The problem:
In the notebook below, what output does the cell containing "h.shape" produce?

Passage for review:
——

In [1]:
import math
import numpy as np
import os
import sys
import time
import torch
import torch.nn as nn
import torch.nn.functional as F

from functools import partial
from torch import FloatTensor, LongTensor, Tensor
from torchvision import transforms as T
from tqdm.notebook import tqdm
from typing import Callable, Dict, Iterable, List, Optional, Tuple, Union

In [2]:
BASE_DIR = '/home/dmitry/projects/dfdc'
SRC_DIR = os.path.join(BASE_DIR, 'src')

In [3]:
sys.path.insert(0, SRC_DIR)

In [4]:
from model.zoo.common import encoder_block, decoder_block
from model.layers import conv2D, conv3D, relu, get_a_from_act_fn, ActivationFn, Lambda, MaxMean2D, MaxMean3D, EncoderBlock, DecoderBlock
from model.loss import activation_loss
from model.ops import act, identity, select, pool_gru
from model.efficient_attention.efficient_attention import EfficientAttention

In [5]:
h = torch.tensor([
    [1,1,0,  1,1,0],
    [0,0,0,  0,0,0],
    [1,0,1,  0,1,0],
    [1,1,1,  0,0,0],
    [0,0,0,  1,1,1]
], dtype=torch.float32, requires_grad=True)[:,:,None,None]

y = torch.tensor([1, 0, 1, 0, 1])

all_neg = torch.zeros(y.size(0), dtype=torch.int64)
all_pos = torch.ones(y.size(0), dtype=torch.int64)

In [6]:
h.shape

torch.Size([5, 6, 1, 1])

In [7]:
h.reshape(5, 6)

tensor([[1., 1., 0., 1., 1., 0.],
        [0., 0., 0., 0., 0., 0.],
        [1., 0., 1., 0., 1., 0.],
        [1., 1., 1., 0., 0., 0.],
        [0., 0., 0., 1., 1., 1.]], grad_fn=<AsStridedBackward>)

In [8]:
select(h, all_pos).reshape(5, 6)

tensor([[0., 0., 0., 1., 1., 0.],
        [0., 0., 0., 0., 0., 0.],
        [0., 0., 0., 0., 1., 0.],
        [0., 0., 0., 0., 0., 0.],
        [0., 0., 0., 1., 1., 1.]], grad_fn=<AsStridedBackward>)

In [9]:
act(h, all_pos)

tensor([0.6667, 0.0000, 0.3333, 0.0000, 1.0000], grad_fn=<ClampMaxBackward>)

In [10]:
select(h, all_neg).reshape(5, 6)

tensor([[1., 1., 0., 0., 0., 0.],
        [0., 0., 0., 0., 0., 0.],
        [1., 0., 1., 0., 0., 0.],
        [1., 1., 1., 0., 0., 0.],
        [0., 0., 0., 0., 0., 0.]], grad_fn=<AsStridedBackward>)

——

(Records from a data source)
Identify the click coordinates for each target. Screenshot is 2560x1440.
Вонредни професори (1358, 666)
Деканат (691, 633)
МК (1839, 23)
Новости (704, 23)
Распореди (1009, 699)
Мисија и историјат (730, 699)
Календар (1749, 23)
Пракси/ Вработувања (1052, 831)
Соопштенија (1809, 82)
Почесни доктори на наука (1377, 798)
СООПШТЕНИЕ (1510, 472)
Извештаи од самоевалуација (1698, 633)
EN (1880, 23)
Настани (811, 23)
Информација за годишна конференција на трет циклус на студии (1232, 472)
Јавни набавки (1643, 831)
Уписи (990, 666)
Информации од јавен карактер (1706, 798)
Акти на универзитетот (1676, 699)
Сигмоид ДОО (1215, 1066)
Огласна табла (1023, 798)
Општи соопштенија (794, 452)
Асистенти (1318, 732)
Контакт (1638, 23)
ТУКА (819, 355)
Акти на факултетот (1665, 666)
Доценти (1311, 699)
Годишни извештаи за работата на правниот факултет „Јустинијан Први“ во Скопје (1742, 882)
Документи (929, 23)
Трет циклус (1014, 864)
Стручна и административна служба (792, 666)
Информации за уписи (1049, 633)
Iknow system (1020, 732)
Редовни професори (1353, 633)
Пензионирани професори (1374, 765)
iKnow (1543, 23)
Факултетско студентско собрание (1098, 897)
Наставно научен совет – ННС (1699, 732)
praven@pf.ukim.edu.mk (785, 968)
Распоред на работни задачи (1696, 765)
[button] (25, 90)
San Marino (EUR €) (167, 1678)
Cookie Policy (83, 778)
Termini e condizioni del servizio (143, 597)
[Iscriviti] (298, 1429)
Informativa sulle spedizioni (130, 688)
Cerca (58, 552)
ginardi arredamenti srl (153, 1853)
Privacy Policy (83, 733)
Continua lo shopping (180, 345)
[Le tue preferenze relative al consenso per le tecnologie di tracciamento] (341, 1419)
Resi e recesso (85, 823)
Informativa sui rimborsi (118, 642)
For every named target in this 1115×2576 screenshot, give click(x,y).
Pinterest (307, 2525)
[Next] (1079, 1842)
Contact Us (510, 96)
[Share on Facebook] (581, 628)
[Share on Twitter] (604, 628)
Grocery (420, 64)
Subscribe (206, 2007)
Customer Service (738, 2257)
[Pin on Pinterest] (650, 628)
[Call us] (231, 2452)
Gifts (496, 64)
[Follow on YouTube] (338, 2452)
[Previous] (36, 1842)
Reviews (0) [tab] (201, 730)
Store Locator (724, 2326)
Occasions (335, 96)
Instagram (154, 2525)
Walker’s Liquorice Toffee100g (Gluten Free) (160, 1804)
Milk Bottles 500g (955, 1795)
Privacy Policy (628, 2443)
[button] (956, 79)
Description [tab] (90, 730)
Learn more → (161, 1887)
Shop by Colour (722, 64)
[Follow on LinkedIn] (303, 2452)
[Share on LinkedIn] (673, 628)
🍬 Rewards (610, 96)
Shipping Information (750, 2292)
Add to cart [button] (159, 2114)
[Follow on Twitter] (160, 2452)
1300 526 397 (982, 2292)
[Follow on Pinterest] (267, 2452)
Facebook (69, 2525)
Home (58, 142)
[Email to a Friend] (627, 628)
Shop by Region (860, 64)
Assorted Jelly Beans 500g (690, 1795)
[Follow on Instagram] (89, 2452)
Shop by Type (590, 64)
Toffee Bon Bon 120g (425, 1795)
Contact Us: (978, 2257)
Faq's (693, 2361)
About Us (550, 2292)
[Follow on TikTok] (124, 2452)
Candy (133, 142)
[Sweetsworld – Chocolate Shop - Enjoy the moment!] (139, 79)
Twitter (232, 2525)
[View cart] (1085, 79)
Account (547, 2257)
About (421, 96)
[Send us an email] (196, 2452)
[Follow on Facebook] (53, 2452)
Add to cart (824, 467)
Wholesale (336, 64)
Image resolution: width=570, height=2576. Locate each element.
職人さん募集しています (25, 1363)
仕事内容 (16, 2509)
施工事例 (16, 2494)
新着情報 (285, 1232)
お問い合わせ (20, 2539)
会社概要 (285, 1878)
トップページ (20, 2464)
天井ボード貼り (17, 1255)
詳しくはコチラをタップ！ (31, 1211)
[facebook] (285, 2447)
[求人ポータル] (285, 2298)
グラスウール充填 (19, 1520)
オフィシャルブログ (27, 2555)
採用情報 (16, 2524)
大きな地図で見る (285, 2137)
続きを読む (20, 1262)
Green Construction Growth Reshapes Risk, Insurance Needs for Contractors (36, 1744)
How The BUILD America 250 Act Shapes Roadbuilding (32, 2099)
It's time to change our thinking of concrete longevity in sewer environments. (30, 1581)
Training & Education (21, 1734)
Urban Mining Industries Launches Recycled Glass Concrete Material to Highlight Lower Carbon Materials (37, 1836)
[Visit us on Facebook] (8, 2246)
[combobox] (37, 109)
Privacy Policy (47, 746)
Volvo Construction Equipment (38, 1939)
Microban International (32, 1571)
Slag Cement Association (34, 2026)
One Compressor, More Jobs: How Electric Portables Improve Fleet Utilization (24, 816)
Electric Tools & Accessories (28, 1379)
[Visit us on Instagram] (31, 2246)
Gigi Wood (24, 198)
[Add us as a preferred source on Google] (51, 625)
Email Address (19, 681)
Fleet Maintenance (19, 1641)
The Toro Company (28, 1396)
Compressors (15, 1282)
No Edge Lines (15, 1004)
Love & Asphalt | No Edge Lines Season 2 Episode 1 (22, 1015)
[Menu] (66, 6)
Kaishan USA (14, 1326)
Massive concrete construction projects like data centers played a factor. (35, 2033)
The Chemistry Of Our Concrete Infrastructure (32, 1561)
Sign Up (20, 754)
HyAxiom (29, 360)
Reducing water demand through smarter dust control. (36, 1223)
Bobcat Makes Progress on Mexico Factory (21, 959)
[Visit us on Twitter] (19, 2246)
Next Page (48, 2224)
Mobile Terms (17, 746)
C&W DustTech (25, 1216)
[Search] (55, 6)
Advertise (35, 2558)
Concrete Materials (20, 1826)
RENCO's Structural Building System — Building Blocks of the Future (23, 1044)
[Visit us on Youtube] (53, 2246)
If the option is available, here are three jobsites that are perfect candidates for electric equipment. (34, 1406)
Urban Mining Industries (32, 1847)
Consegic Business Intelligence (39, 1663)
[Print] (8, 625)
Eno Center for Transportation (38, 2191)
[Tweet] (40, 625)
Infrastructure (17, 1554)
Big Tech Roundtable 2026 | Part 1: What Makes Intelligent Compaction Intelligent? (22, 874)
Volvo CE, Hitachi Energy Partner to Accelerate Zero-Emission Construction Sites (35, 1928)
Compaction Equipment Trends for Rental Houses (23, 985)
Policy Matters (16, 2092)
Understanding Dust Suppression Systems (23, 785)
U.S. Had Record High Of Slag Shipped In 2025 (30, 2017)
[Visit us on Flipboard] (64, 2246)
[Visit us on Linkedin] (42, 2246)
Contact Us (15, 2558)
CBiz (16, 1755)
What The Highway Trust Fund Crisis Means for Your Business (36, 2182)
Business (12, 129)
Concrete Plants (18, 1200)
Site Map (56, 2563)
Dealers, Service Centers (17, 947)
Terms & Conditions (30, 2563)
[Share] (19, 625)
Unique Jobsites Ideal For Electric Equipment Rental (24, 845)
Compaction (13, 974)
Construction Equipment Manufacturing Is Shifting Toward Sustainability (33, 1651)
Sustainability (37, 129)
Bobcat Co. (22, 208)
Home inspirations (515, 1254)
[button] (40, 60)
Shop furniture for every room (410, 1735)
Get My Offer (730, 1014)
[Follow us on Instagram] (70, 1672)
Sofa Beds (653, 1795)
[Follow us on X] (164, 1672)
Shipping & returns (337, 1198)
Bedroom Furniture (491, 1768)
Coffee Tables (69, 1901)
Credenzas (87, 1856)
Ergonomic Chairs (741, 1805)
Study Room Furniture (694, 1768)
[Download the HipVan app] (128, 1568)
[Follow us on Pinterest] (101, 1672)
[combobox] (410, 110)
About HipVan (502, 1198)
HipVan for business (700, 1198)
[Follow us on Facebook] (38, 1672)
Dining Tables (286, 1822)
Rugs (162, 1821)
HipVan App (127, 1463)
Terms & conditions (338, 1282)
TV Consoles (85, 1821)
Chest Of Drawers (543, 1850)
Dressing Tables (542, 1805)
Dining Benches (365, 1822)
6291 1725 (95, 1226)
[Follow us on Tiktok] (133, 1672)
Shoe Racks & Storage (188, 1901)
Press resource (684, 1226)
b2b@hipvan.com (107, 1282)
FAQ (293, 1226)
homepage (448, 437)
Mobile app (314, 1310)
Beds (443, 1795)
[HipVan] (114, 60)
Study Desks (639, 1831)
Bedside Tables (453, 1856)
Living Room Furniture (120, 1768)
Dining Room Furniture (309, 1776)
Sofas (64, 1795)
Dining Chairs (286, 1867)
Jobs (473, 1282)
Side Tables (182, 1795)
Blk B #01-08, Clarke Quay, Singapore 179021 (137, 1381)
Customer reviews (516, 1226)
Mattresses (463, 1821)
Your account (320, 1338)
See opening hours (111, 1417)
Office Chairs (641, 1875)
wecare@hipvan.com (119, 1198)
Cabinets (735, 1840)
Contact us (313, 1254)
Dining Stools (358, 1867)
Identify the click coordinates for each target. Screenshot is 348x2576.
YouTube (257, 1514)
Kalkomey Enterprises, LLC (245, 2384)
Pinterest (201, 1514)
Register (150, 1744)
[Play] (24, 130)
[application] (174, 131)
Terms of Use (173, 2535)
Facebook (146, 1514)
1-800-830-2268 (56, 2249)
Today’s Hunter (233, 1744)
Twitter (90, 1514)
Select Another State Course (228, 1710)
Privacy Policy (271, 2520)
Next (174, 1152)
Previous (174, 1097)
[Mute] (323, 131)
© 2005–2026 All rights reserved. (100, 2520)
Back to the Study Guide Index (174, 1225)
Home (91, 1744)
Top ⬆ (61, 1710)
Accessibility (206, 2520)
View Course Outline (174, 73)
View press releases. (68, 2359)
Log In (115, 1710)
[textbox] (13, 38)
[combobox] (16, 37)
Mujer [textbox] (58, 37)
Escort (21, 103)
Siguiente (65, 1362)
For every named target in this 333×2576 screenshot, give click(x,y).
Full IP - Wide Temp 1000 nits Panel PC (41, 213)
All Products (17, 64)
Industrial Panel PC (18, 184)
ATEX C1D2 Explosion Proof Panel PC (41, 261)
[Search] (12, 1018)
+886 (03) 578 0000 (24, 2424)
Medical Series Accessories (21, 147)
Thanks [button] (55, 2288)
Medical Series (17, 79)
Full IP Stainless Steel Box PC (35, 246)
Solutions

——

Response area:
torch.Size([5, 6, 1, 1])